He won't say where the campaign will run, but Las Vegas and Reno would seem to be prime candidates, especially given the Nevada State Education Association's recent announcement that it will go to the voters for a 3 percentage point increase in the gaming tax for schools and teacher salary increases.
What's not in doubt is that when Berman goes after the teachers, it will be brutal.
At the Sparks conference, he approvingly quoted mobster Al Capone: "You can get further with a kind word and a gun than you can with just a kind word."
Political and labor observers are watching closely because as Berman acknowledged in his Sparks speech, his attack on teachers unions is really a small front in a much bigger battle over the future of the labor movement and its role in American politics. It's not clear Berman cares at all about education policy. His real target is the broader labor movement.
"Who's afraid of the big, bad union?" Berman said, announcing the title of his presentation. "I think everybody should be afraid of them."
What's really at stake is the Employee Free Choice Act, labor's top priority in Congress. The measure would make it easier for workers to organize, stiffen penalties for employers that violate labor law and mandate that once workers form a union, the employer must come to the bargaining table or submit to mediation and arbitration.
If passed and signed, the measure would allow unions to organize workers by getting them to sign a card rather than going through a campaign that ends with an election.
Employers say elections are the fairest method. Unions say the campaigns give employers the opportunity to frighten workers into voting against organizing by firing them or threatening to fire them.
The card-check system last prevailed in 1947. If it becomes law again, it will help unions organize Wal-Mart and other large retailers and service industries.
Berman's effort comes as labor, typified by the Service Employees International Union, has grown more aggressive about organizing, hammering out voluntary agreements with employers to recognize workers through card checks. Las Vegas' Culinary Union, for instance, has had an exponential growth in membership during the past two decades, primarily because of voluntary card-check agreements negotiated with casino operators.
At the conference, Berman described the consequences of the bill's passage: Union density in the public sector would double and private-sector unions would get a windfall of billions of dollars in dues, which in turn would be converted to campaign money to win more elections. "If you don't believe this can happen, you don't understand politics."

> _Recorded data_:
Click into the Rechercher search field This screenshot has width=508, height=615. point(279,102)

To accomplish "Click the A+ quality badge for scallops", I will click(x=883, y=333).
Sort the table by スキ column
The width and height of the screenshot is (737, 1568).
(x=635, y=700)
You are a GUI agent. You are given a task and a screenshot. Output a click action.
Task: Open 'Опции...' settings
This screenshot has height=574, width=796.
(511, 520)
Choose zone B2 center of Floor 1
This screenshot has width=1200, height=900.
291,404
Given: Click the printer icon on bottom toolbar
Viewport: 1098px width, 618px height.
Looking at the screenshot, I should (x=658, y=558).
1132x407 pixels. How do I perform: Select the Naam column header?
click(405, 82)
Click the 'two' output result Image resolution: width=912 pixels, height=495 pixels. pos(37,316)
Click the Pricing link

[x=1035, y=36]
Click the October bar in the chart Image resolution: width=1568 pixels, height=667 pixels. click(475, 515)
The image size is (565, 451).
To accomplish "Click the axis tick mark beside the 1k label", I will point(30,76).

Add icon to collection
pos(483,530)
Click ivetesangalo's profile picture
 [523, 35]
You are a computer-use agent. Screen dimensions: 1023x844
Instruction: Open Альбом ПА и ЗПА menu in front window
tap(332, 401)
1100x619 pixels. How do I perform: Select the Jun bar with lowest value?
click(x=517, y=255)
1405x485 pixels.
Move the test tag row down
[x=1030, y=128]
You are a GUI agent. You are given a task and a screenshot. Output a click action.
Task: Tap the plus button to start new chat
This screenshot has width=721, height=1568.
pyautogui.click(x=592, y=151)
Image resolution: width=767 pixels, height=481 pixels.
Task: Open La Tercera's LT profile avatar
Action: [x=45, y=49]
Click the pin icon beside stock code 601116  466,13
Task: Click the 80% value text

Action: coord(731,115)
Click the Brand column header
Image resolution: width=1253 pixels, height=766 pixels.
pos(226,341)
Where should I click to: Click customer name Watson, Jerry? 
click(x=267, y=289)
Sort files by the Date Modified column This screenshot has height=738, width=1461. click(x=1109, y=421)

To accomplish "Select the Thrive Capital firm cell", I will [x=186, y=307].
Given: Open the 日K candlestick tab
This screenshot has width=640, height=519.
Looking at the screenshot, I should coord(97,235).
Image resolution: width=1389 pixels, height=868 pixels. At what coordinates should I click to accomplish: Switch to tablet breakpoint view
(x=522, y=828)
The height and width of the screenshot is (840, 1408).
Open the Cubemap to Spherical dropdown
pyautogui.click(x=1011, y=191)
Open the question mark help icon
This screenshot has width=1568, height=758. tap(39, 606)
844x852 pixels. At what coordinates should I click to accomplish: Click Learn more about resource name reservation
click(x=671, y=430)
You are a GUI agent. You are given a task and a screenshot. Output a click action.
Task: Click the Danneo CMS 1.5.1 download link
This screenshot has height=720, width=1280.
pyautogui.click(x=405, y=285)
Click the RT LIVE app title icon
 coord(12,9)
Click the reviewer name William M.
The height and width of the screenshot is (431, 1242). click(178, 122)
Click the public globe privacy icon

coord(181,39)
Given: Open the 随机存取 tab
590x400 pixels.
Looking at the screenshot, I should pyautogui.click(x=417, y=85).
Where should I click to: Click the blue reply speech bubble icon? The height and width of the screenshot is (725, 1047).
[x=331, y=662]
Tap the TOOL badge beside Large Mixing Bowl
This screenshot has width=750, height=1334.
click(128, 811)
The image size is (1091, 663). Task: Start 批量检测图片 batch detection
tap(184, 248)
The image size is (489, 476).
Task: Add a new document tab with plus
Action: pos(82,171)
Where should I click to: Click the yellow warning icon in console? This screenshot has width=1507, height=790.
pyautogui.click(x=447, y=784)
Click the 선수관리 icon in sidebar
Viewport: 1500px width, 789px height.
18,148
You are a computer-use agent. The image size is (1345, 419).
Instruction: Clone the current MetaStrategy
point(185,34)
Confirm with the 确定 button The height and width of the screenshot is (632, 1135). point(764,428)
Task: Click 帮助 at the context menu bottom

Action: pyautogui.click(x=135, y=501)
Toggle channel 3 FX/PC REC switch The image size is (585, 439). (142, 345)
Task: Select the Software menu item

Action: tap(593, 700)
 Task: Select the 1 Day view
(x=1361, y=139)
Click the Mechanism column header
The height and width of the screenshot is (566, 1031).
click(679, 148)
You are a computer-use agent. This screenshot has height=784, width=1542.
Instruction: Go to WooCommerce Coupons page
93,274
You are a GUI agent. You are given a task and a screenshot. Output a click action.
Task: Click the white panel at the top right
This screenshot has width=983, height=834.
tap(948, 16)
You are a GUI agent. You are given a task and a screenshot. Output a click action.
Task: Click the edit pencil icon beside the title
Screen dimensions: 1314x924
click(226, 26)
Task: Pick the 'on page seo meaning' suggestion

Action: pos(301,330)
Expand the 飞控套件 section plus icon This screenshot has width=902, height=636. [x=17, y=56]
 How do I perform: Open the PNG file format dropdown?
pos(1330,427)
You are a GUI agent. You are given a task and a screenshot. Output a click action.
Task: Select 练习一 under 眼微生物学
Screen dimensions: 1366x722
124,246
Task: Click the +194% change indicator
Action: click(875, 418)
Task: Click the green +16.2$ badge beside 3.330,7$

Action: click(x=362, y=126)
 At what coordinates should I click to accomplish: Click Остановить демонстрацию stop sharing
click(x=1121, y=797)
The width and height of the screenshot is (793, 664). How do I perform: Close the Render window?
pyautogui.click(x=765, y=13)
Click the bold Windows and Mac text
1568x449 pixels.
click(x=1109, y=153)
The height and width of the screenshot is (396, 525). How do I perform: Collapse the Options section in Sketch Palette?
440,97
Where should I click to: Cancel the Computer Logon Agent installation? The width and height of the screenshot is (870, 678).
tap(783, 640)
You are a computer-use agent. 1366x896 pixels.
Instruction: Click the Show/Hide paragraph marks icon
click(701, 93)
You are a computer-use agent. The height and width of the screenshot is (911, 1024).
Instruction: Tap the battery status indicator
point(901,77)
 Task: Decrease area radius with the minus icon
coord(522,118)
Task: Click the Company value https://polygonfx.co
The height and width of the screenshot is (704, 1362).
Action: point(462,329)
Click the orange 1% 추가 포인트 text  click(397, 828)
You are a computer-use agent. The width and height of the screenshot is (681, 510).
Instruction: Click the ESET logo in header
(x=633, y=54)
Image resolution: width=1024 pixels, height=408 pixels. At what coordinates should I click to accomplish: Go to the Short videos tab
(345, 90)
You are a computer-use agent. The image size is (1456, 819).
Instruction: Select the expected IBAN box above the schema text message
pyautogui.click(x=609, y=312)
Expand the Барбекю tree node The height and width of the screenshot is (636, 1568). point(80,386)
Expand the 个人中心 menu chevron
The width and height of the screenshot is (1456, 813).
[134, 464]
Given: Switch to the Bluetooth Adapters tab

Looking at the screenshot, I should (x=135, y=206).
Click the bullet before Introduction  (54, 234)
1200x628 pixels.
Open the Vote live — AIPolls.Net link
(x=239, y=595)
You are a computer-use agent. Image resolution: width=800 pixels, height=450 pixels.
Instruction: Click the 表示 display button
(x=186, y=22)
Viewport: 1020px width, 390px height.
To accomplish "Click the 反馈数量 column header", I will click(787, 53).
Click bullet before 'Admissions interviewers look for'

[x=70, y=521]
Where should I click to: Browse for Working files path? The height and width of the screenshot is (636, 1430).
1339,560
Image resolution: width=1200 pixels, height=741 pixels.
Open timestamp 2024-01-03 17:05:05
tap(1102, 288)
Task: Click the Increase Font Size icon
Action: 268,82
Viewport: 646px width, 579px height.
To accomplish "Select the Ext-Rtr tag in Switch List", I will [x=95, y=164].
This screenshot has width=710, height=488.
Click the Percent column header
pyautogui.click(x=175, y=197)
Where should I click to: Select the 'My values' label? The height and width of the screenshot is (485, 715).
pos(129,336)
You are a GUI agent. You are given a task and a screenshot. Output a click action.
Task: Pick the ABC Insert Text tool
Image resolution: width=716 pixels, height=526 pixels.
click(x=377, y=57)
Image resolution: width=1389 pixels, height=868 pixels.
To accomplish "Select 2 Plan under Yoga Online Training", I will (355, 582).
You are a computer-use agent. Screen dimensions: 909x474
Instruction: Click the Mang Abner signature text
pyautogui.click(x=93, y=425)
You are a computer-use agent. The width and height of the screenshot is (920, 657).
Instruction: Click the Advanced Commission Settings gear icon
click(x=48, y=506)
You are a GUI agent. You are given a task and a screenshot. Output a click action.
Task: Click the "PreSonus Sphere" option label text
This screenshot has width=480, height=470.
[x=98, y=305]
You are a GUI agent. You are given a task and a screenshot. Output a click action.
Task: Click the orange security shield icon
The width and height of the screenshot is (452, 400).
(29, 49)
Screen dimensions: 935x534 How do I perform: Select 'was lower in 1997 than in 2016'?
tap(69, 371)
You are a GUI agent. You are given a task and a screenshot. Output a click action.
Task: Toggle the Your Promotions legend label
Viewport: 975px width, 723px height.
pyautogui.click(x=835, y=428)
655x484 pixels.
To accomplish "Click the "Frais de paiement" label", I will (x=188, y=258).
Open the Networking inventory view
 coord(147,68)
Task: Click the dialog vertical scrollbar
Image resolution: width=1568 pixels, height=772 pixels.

> _Task 1_:
After the records, please give the excerpt on Berman again from "Political and labor" up to and including "broader labor movement.", substituting "union movement" for "labor movement".
> _Task 2_:
Answer these from the excerpt on Berman:
(a) Whom did Berman quote at the Sparks conference?
(b) In what year did the card-check system last prevail?
(c) What gaming tax increase does the Nevada State Education Association plan to seek from voters?

> _Result 1_:
Political and labor observers are watching closely because as Berman acknowledged in his Sparks speech, his attack on teachers unions is really a small front in a much bigger battle over the future of the union movement and its role in American politics. It's not clear Berman cares at all about education policy. His real target is the broader union movement.

> _Result 2_:
(a) Al Capone
(b) 1947
(c) 3 percentage points